La maire saura-t-elle devenir notre « Poubelle » ?

A la suite des récentes élections municipales, la capitale mauritanienne, s’est dotée d’une maire centrale comme présidente de la Communauté Urbaine de Nouakchott (CUN), qui regroupe les 9 municipalités de la ville.

 

Si on ne peut que saluer cet événement, premier du genre, et qui consacre le rôle grandissant de la femme dans la gestion des affaires publiques, on se doit aussi de mettre en exergue l’ampleur et la complexitéde la mission dévolue à l’intéressée.

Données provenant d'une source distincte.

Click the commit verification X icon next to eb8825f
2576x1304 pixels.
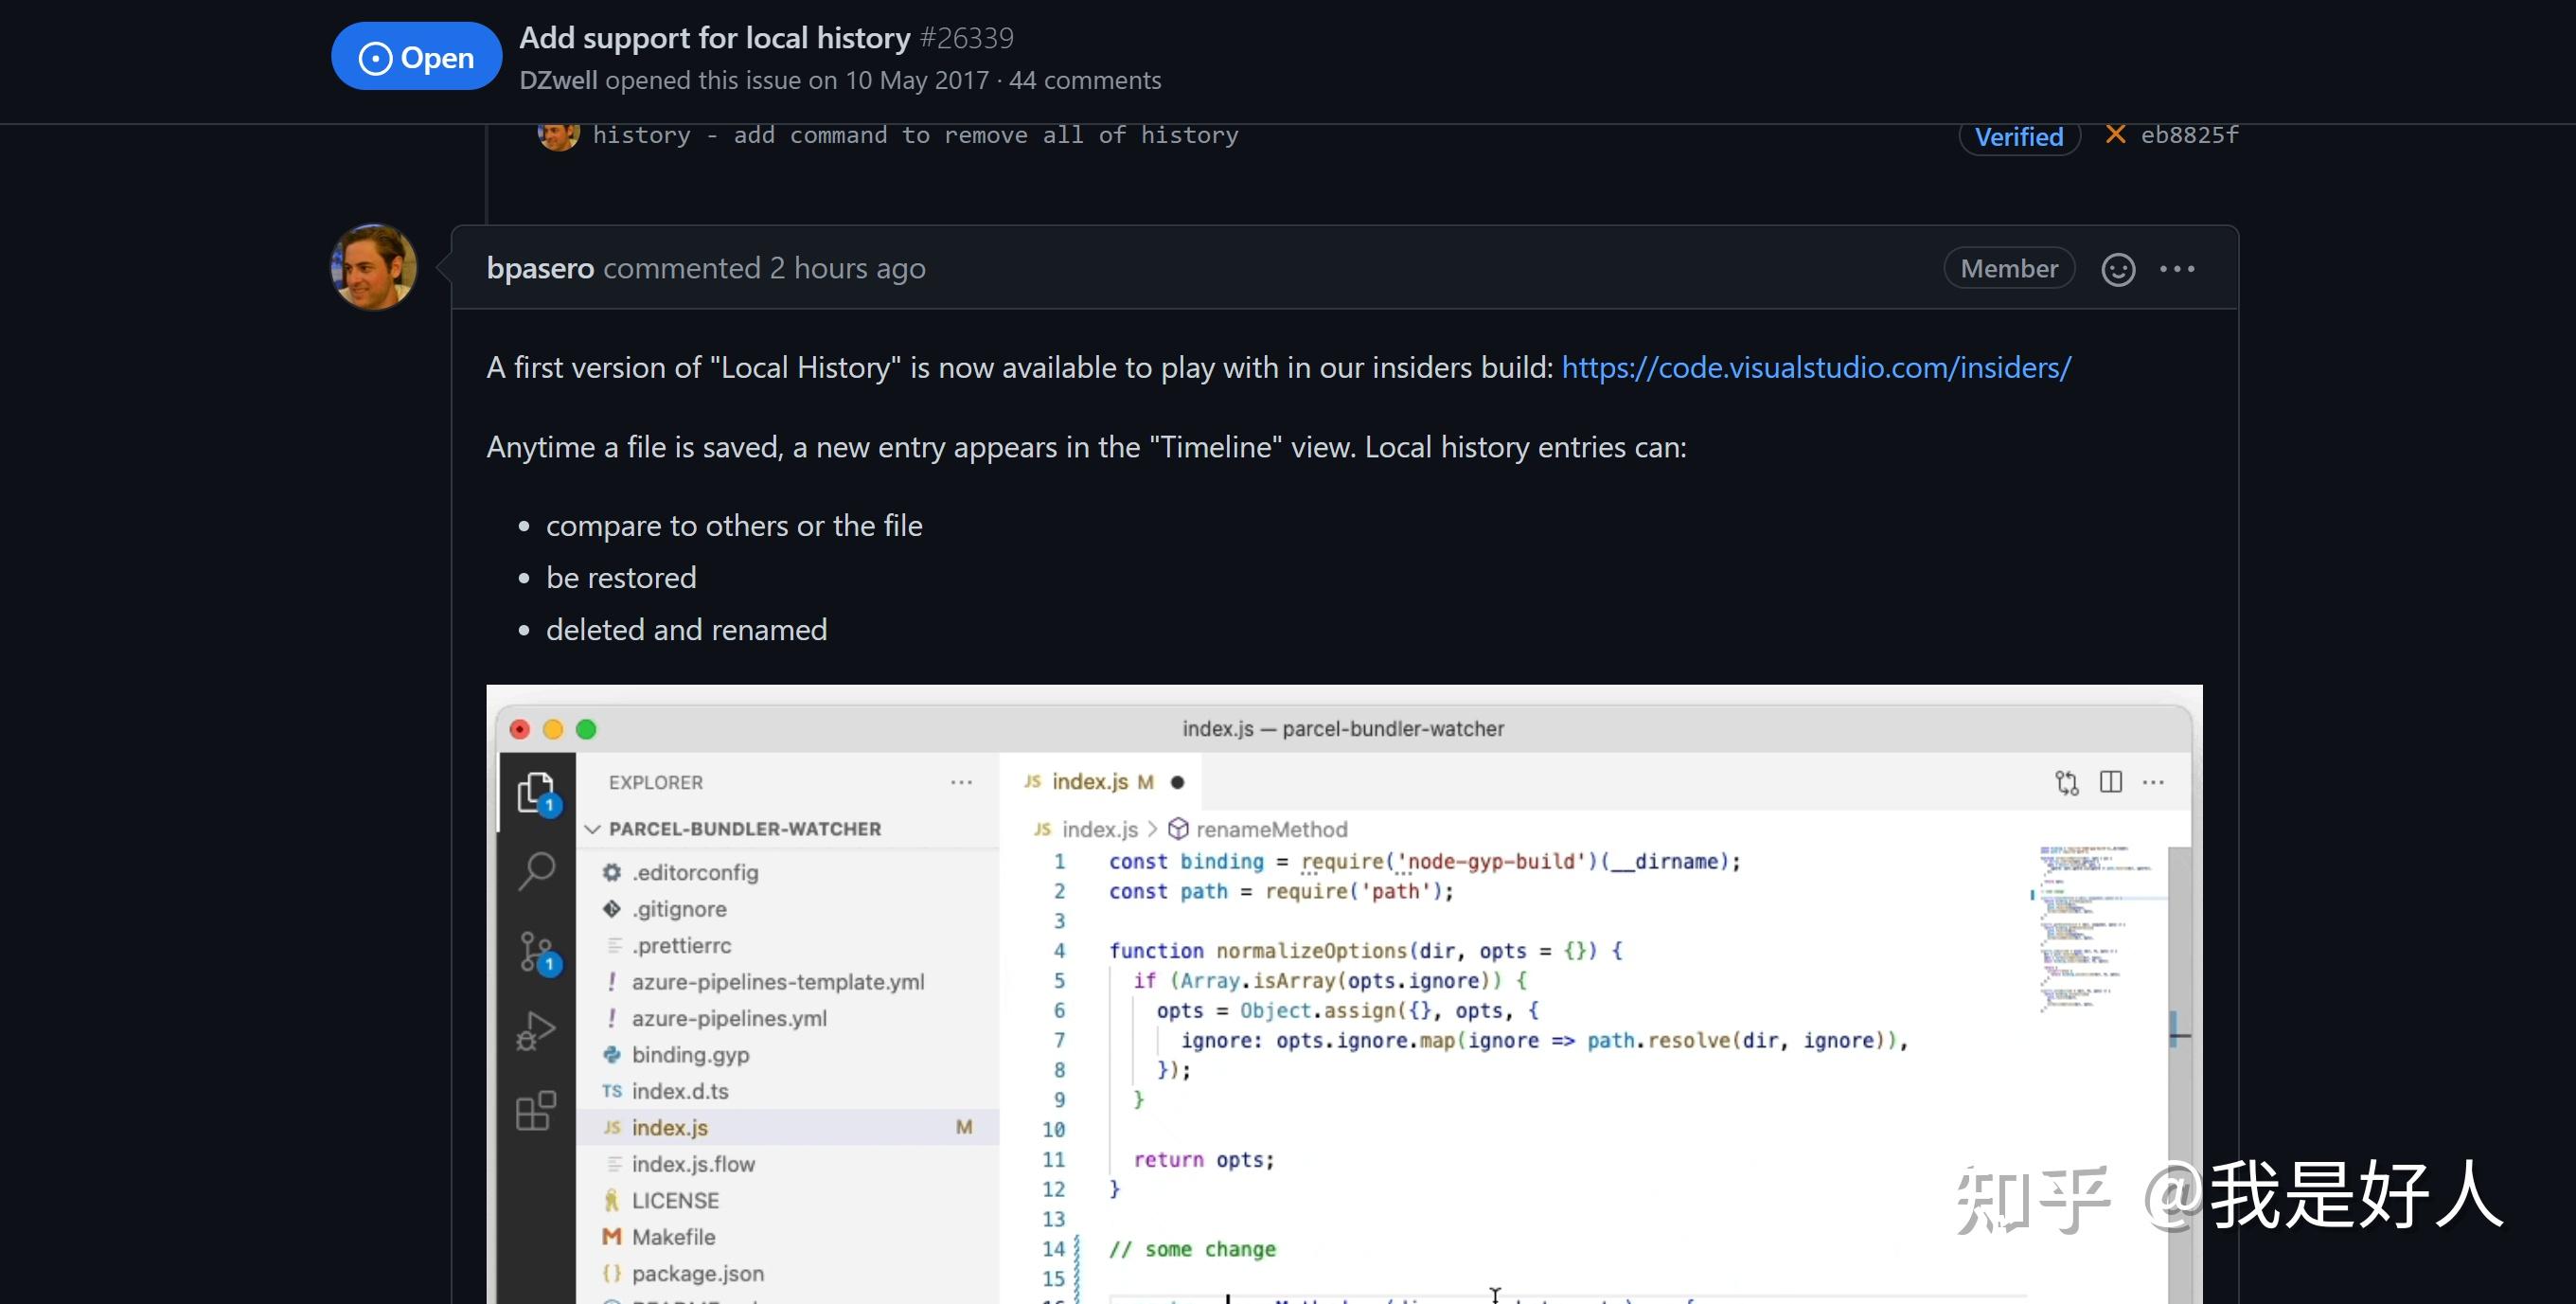point(2116,134)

MmeMaty(c’est son nom), aura la difficile tâche de gérer, pour cinq ans au moins, une ville qui abrite des habitants dont le nombre est estimé au tiers de la population totale du pays.

Créée peu de temps avant l’indépendance de 1960 pour constituer la capitale politique de la République naissante, Nouakchott a connu peu de temps après, un début de pression démographique asphyxiante. L’exode des populations rurales,  en raison des sécheresses successives qui ont frappé le pays de plein fouet à partir de 1969, a été suivi, durant les deux dernières décennies du siècle dernier, par ce qu’on peut appeler « la ruée » vers les terrains.

Par l’effet de la spéculation, et le blanchiment (ou terrassement) de l’argent public par les hauts fonctionnaires, les parcelles de terre, loties ou non, étaient devenues des valeurs « immobilières » très convoitées.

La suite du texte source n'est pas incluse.